Ketiga, menteri yang bermasalah dan tersandung kasus moral atau hukum. Yang ketiga ini lazim menjadi pemicu dan dasar presiden mereshuffle menterinya. Berapa banyak menteri yang harus diganti karena jadi tersangka KPK.
Tarik ulur dan dorongan atas kebutuhan politik seringkali cenderung mengabaikan aspek ideal dalam melakukan resuffle kabinet. Ini yang terjadi di 23 tahun era reformasi. Kekuatan partai politik yang dominan memaksa setiap Presiden mengambil langkah win win solution dalam menyusun daftar kabinet. Bahkan condong lebih politis dari pada aspek kompetensi yang dibutuhkan oleh kementerian.
Faktor di atas akan kita lihat mana yang dominan nanti dalam resuffle kabinet. Apakah faktor pragmatis, atau faktor idealis. Untuk kepentingan negara, atau semata-mata untuk kepentingan politis. Hal ini akan terlihat dari siapa dan dari partai mana yang akan diangkat menjadi menteri saat resuffle.
Identitas dan performa menteri akan mengklarifikasi kualifikasi idealis atau pragmatis tersebut. Siapa dan dari partai mana menteri yang nanti akan diganti, ini juga bisa jadi bahan bacaan dan penilaian publik.
Meski resuffle itu hak presiden, kita berharap pertimbangan idealis dan faktor kepentingan bangsa yang akan dominan. Bukan semata-mata kepentingan pragmatis dan unsur politis yang dominan.

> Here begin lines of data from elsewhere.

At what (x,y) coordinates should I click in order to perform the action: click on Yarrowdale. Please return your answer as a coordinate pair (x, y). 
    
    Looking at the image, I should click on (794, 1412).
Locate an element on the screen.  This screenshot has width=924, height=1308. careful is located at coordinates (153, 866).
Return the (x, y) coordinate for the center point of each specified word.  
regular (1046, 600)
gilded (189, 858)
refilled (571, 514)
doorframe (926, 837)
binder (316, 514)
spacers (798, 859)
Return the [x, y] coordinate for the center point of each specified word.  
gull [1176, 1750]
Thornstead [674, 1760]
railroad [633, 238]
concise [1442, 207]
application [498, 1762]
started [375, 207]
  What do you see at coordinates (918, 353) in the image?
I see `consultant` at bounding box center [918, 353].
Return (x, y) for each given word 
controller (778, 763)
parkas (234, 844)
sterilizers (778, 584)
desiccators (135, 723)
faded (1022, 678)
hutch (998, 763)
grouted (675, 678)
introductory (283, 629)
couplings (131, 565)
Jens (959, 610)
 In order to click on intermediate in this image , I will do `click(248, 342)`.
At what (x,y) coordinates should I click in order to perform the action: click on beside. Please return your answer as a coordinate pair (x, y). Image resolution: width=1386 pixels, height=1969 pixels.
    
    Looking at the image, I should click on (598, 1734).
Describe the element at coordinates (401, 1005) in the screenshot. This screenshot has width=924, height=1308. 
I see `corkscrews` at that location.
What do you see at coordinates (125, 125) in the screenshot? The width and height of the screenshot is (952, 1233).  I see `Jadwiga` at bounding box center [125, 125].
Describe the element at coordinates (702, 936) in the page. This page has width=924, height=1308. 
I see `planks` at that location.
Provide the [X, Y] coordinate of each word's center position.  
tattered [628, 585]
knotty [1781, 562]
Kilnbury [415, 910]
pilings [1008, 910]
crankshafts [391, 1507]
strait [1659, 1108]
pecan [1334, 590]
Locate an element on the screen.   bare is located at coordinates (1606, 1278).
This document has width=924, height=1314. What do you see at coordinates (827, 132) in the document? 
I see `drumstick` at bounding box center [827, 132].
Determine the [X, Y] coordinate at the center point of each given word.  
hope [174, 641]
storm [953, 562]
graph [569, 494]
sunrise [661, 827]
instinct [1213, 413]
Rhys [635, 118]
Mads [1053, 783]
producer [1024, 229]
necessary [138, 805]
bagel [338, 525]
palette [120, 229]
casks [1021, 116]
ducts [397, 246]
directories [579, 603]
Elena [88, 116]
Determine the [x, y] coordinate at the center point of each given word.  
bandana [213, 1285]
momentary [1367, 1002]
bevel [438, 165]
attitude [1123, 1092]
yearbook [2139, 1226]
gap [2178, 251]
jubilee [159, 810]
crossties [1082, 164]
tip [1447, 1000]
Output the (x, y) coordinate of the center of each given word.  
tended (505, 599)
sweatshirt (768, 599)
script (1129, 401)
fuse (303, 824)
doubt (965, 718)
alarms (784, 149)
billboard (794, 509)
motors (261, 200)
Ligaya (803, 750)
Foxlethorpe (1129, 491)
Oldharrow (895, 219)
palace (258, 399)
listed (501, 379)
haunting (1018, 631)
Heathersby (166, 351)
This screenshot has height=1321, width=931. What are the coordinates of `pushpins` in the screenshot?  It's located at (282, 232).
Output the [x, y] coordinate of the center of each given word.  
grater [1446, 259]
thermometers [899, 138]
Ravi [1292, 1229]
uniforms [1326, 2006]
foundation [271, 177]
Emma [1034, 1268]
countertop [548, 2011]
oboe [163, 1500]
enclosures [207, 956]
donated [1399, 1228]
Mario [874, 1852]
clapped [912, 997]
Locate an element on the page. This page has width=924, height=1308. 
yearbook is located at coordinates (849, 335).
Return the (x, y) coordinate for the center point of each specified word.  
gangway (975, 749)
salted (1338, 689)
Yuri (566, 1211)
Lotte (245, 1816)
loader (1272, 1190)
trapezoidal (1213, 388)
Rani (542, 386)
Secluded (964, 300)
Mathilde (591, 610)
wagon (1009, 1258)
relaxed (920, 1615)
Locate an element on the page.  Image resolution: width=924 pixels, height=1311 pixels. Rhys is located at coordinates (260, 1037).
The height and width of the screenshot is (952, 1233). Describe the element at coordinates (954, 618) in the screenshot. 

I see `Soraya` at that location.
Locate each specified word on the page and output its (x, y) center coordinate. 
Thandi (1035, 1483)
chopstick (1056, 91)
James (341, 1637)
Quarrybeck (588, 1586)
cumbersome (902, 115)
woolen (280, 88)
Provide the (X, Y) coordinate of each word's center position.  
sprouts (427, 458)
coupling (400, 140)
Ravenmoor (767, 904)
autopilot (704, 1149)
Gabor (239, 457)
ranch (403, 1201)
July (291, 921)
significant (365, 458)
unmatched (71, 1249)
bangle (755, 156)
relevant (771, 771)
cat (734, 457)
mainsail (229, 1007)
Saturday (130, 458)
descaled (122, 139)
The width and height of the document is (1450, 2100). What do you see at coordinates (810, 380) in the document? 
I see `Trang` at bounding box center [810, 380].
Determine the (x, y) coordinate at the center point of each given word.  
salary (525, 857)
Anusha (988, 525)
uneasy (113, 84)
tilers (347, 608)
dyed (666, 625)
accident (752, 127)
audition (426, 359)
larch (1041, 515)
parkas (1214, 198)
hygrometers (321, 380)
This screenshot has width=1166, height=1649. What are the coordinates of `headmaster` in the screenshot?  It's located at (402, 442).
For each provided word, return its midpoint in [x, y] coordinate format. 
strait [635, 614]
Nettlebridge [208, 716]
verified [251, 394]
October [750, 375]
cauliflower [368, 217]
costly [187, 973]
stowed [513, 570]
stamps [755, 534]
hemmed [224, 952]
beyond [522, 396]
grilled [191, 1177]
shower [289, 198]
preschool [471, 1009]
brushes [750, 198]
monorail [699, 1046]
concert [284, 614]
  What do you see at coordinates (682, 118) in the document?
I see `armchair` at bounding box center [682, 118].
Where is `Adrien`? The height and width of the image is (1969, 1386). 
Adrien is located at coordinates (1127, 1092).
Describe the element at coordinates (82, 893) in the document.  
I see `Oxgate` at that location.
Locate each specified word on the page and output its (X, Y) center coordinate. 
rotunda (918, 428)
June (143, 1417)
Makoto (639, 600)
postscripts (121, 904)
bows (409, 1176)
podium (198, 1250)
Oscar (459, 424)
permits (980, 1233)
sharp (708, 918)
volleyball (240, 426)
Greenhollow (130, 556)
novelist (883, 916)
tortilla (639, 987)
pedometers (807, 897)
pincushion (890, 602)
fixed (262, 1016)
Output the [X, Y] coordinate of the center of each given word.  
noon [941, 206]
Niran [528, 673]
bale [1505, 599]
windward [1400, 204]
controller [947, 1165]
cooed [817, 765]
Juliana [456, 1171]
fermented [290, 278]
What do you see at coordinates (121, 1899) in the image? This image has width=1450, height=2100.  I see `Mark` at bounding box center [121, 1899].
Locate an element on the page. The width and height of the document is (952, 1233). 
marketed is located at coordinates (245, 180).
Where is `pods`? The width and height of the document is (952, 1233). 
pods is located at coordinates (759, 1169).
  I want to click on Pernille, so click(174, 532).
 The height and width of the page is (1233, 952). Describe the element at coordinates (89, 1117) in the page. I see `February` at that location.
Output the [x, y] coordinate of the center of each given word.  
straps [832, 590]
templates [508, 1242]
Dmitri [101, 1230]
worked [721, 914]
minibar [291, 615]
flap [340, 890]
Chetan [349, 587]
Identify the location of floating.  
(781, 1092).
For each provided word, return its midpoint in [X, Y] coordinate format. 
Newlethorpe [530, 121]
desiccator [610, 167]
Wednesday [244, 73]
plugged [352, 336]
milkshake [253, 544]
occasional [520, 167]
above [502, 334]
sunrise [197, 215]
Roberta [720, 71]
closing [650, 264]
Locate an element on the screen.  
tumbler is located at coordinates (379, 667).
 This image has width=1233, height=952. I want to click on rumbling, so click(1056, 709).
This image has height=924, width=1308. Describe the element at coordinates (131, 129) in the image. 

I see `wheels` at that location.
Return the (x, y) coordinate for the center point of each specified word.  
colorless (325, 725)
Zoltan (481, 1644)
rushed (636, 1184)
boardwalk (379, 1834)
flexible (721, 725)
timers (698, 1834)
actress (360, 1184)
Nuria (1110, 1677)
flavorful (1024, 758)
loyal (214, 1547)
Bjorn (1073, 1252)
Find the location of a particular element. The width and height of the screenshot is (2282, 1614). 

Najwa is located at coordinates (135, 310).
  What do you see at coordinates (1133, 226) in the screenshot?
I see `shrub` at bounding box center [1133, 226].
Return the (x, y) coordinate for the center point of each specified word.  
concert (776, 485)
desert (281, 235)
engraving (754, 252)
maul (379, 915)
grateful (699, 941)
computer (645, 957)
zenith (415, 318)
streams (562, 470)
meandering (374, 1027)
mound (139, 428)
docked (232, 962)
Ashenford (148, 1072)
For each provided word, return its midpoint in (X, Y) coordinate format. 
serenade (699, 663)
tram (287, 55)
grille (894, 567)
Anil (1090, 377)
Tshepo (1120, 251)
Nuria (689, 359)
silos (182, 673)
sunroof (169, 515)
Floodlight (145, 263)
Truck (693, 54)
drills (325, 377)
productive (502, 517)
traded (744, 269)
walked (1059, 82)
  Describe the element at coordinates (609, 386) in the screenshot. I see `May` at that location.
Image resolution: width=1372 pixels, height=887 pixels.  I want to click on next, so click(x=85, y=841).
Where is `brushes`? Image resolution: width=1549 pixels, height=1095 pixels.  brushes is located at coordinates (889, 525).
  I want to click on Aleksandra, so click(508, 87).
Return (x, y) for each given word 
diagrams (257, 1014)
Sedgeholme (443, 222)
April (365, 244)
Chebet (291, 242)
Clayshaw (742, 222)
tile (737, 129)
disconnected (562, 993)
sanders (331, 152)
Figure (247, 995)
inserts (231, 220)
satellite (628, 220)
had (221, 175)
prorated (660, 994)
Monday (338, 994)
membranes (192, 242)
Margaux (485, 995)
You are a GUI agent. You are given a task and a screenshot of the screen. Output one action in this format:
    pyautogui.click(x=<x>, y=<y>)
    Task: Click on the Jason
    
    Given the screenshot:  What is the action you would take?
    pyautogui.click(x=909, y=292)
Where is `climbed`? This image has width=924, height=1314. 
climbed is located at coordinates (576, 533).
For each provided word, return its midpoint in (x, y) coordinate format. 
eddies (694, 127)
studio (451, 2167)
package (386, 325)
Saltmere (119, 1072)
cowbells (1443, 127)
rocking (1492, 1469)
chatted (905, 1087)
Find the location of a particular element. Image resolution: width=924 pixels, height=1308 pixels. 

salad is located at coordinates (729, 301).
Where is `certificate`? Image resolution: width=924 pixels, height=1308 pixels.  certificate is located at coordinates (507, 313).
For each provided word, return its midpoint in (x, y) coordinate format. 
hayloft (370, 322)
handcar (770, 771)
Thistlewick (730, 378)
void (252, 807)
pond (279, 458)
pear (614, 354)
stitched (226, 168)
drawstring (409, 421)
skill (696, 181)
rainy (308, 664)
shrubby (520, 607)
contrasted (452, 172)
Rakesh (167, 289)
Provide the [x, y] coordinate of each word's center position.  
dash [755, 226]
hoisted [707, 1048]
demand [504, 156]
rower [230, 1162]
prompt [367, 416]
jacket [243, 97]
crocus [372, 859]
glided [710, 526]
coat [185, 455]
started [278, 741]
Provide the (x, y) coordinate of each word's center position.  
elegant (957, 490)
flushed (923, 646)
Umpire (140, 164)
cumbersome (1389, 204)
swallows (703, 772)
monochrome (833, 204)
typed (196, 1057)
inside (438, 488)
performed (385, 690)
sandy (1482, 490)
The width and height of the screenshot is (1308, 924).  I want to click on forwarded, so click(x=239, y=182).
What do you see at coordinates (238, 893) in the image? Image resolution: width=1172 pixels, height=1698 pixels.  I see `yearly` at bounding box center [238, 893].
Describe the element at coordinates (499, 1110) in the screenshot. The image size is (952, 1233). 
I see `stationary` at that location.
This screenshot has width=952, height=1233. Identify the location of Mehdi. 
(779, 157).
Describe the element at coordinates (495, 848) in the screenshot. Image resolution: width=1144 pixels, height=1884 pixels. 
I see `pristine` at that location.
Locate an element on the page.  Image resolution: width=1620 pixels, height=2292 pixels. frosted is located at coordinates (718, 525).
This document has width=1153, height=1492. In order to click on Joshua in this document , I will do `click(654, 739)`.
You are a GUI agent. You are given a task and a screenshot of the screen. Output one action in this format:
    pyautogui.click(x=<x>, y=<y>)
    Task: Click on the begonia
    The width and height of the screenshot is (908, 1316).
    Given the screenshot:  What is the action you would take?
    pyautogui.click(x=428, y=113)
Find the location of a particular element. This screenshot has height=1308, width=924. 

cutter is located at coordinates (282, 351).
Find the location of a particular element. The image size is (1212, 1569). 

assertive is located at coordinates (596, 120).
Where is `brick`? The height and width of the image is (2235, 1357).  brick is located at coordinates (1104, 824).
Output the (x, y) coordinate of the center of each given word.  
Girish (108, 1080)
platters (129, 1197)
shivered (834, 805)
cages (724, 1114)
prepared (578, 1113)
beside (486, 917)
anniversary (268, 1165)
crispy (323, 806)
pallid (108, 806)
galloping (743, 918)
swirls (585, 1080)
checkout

Rakyat berharap reshuffle kabinet nanti tidak terkait dengan isu penundaan pemilu. Jika menteri yang dicopot itu dari partai yang menolak pemilu ditunda, dan penggantinya berasal dari kader partai yang mengusulkan pemilu ditunda, maka ini akan memperkuat stigma bahwa pemerintah terlibat dalam skenario penundaan pemilu.
Diharapkan juga reshuffle kabinet tidak terkait dengan dukung mendukung dalam pembentukan koalisi untuk Pilpres 2024. Jika ini terjadi, maka unsur pragmatis dan politis menjadi lebih dominan dari semangat dan spirit untuk kepentingan bangsa dan negara.